Referring to FIGS. 4a and 4c, the drive pendulum and chime hammer, described above, are positioned intimately to chimes of an appropriate type and style, such as the tubular metal pipes used in this example. As shown in FIG. 4c, collisions will occur between the chime and the chime hammer, due to the motion imparted on the pendulum by the drive magnet and the closeness of proximity of the chime hammer and chimes. These collisions do two things:
First--they are the mechanism that sounds the chime.
Second--The collisions disturb and prohibit any linear behavior of the pendulum by imparting a phase error or phase interruption between the period of the applied drive magnet current and the period of the pendulum's swing. This phase error or interruption is further amplified by the rocking and swaying motion of the individual chimes, responding to the striking of the chime hammer. Due to their swing, the chimes no longer present equal access to the action of the chime hammer. The rocking and swaying of the chimes is not fundamental to achieving proper chaotic operation of the system but are simply a natural result of the collisions which further enhance the chaotic nature of the system.
The entire system, comprised of the chimes, chime hammer, drive and driven magnets almost instantaneously becomes chaotic.

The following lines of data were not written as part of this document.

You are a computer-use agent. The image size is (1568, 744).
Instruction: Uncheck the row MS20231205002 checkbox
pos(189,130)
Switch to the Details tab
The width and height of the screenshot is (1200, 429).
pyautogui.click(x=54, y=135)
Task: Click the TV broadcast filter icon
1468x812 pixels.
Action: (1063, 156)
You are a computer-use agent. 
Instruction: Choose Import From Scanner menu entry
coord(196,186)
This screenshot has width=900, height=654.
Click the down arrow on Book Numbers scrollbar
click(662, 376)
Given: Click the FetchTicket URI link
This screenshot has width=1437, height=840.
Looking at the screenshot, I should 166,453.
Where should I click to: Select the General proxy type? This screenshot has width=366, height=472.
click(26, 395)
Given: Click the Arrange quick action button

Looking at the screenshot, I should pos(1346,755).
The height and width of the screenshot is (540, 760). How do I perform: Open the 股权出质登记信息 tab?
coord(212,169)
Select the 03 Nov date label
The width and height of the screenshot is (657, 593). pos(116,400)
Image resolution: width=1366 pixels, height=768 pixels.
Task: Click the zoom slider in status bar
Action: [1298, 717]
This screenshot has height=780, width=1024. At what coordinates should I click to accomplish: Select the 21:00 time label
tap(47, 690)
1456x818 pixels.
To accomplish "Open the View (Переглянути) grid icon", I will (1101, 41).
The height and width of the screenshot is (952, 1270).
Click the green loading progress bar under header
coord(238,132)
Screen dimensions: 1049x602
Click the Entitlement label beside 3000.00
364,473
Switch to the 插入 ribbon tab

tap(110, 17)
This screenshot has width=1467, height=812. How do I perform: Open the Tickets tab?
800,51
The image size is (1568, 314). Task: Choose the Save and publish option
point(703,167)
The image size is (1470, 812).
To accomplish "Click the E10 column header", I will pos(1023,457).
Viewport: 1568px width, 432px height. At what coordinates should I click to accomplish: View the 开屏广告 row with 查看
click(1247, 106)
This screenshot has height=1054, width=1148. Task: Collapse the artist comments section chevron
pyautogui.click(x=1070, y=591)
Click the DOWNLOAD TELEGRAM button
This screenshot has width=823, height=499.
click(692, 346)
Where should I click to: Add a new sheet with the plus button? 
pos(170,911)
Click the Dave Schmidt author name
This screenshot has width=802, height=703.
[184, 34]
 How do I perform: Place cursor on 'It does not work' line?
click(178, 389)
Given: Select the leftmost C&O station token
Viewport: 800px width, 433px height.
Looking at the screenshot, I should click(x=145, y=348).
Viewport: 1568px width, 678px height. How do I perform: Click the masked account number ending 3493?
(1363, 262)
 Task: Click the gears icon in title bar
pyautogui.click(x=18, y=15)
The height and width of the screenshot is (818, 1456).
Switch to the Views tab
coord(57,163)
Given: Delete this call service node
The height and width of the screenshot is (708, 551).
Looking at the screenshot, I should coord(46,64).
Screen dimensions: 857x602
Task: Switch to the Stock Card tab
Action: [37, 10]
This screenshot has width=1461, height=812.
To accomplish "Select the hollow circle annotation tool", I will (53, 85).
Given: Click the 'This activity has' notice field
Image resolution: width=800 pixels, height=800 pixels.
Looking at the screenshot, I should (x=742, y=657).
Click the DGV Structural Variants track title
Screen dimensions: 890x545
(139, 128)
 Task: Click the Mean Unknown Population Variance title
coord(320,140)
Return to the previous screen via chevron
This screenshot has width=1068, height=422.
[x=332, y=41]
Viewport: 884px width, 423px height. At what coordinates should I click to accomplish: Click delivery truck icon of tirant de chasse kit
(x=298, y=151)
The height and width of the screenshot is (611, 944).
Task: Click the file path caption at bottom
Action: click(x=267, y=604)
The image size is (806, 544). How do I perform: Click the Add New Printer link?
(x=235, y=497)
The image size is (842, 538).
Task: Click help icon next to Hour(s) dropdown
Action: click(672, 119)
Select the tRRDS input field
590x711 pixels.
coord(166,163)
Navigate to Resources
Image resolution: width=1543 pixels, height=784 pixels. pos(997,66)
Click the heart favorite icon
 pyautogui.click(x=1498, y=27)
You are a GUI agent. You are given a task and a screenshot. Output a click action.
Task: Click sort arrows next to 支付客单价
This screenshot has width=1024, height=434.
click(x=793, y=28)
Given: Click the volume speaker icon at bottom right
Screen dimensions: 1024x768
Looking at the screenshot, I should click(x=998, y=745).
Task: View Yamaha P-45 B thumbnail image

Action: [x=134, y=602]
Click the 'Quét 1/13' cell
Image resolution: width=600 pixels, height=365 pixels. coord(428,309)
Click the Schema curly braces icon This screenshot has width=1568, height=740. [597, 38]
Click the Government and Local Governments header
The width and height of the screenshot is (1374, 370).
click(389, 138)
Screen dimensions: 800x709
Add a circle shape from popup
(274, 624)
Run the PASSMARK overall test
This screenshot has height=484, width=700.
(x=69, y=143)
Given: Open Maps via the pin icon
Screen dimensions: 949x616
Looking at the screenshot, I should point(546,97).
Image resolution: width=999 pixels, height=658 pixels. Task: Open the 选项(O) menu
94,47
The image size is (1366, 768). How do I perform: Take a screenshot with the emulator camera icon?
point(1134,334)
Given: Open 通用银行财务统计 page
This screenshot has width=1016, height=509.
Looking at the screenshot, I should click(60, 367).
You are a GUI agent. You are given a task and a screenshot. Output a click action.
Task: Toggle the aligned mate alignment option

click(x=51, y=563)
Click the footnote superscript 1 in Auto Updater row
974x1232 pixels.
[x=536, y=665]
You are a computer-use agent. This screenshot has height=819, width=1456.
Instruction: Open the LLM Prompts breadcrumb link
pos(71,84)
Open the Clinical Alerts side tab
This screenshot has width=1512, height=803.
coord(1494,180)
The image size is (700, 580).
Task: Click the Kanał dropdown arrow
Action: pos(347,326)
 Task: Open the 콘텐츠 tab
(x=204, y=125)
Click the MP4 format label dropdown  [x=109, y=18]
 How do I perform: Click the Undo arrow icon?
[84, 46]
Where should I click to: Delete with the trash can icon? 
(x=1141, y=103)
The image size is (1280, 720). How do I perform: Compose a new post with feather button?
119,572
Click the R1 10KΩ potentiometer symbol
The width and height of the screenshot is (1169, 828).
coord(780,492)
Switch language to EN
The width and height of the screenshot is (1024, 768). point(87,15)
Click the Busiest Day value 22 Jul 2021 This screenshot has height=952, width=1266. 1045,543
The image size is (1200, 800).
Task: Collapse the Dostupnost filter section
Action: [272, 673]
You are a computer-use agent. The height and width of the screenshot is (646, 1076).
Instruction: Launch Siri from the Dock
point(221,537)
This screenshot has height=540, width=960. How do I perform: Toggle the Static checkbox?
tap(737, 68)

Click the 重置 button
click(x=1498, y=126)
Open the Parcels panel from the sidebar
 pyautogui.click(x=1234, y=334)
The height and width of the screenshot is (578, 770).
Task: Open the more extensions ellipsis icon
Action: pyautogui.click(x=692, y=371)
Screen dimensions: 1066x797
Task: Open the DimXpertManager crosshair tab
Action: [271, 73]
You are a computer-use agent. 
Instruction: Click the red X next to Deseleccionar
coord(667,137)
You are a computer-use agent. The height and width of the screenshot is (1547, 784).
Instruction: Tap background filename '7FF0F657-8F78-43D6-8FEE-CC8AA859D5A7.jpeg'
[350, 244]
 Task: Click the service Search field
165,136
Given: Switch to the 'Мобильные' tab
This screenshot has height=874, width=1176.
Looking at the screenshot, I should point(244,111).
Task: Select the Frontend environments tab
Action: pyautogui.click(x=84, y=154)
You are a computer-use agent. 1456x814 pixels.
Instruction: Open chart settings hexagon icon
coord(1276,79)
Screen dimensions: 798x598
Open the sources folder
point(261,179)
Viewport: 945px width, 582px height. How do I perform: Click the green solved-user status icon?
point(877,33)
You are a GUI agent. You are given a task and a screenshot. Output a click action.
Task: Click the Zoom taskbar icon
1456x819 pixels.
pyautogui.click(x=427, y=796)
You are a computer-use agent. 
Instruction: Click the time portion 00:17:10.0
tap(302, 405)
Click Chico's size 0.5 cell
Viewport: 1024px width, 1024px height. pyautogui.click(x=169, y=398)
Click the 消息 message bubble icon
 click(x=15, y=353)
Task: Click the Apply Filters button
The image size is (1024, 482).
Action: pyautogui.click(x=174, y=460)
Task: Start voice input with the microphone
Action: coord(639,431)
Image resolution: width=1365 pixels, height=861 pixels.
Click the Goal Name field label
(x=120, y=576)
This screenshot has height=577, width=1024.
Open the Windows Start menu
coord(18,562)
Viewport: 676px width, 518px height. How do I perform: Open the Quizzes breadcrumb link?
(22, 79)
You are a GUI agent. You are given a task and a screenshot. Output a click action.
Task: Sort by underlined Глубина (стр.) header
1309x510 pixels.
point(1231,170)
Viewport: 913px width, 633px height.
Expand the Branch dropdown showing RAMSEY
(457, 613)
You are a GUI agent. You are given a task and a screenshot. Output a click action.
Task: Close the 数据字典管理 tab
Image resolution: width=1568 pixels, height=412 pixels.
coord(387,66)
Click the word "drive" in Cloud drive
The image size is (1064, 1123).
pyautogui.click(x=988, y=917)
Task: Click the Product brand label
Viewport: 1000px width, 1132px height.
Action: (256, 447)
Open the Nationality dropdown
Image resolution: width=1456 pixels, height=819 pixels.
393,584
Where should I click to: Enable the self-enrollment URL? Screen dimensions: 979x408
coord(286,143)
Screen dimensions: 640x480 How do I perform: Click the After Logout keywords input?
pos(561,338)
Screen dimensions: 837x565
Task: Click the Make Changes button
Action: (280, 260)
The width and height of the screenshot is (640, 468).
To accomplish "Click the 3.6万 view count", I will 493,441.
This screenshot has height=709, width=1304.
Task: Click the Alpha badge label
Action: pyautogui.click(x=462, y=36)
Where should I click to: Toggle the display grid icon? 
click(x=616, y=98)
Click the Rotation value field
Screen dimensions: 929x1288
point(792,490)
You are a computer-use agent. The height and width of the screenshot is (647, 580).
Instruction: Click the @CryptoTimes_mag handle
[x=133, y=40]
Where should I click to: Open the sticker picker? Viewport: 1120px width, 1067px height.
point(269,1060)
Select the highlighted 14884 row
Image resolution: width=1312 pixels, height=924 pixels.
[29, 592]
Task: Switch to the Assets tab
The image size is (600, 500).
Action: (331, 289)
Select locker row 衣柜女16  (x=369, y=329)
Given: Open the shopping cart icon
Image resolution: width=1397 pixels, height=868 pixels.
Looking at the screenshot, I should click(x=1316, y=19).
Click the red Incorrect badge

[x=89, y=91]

This constrained randomness effectively duplicates the action of wind or water to activate a chime mechanism. This basic action may be enhanced by any or all of the following adjustments to the drive magnet electronics:
1. Drive magnet current duty cycle can be varied. Adjusting this parameter imparts a modulation of the chaotic behavior which effectively duplicates the natural variations in the intensity of the wind.
2. Drive magnet frequency can be varied with time. As the drive magnet frequency is mismatched from the natural period of the pendulum the chaotic excursions of the chime hammer subside to less and less energetic behavior. This effectively duplicates a varying wind speed.
3. Drive magnet frequency can be switched or interrupted. Varying this parameter simulates natural interruptions of the wind. This feature may also employed to synchronize the chime to real world timing events such as announcing the hour.
However, for even the simplest operating configuration as described above, the resulting sounds are virtually indistinguishable from a classical windchime blowing in a gentle, steady breeze.
Thus, the electromagnetic chaotic chime device presents a novel appearance which embodies the visual and esthetic qualities of conventional wind or water powered chimes, while simultaneously providing faithful reproduction of classical windchimes sound, independent of any meteorological requirements. The adaptation of an electromagnetic drive creates many additional and novel application possibilities. Furthermore, the electromagnetic chime device embodies new features not normally found on weather activated devices.
These features include the following:
Programmability--the ability to be sequenced, timed or otherwise used as an annunciator, timer, warning or other indicator.
Adjustability--the ability to set the general mood of the operation independent of weather or location.
Although the description above contains many specific features, they should not be construed as limiting the scope of the invention but as merely providing illustrations of some of the presently preferred embodiments of this invention. The scope of the invention should be determined by the appended claims and their legal equivalents, rather than the examples given.